PROBLEM DESCRIPTION — Write out all of the records, keeping each one exactly as written.

DATA RECORDS —
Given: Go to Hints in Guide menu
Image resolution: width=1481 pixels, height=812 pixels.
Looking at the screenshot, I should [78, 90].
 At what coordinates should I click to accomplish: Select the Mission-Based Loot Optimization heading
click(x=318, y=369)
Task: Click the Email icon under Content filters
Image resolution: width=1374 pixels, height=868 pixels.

EXERCISE OUTPUT —
Given: Go to Hints in Guide menu
Image resolution: width=1481 pixels, height=812 pixels.
Looking at the screenshot, I should [78, 90].
 At what coordinates should I click to accomplish: Select the Mission-Based Loot Optimization heading
click(x=318, y=369)
Task: Click the Email icon under Content filters
Image resolution: width=1374 pixels, height=868 pixels.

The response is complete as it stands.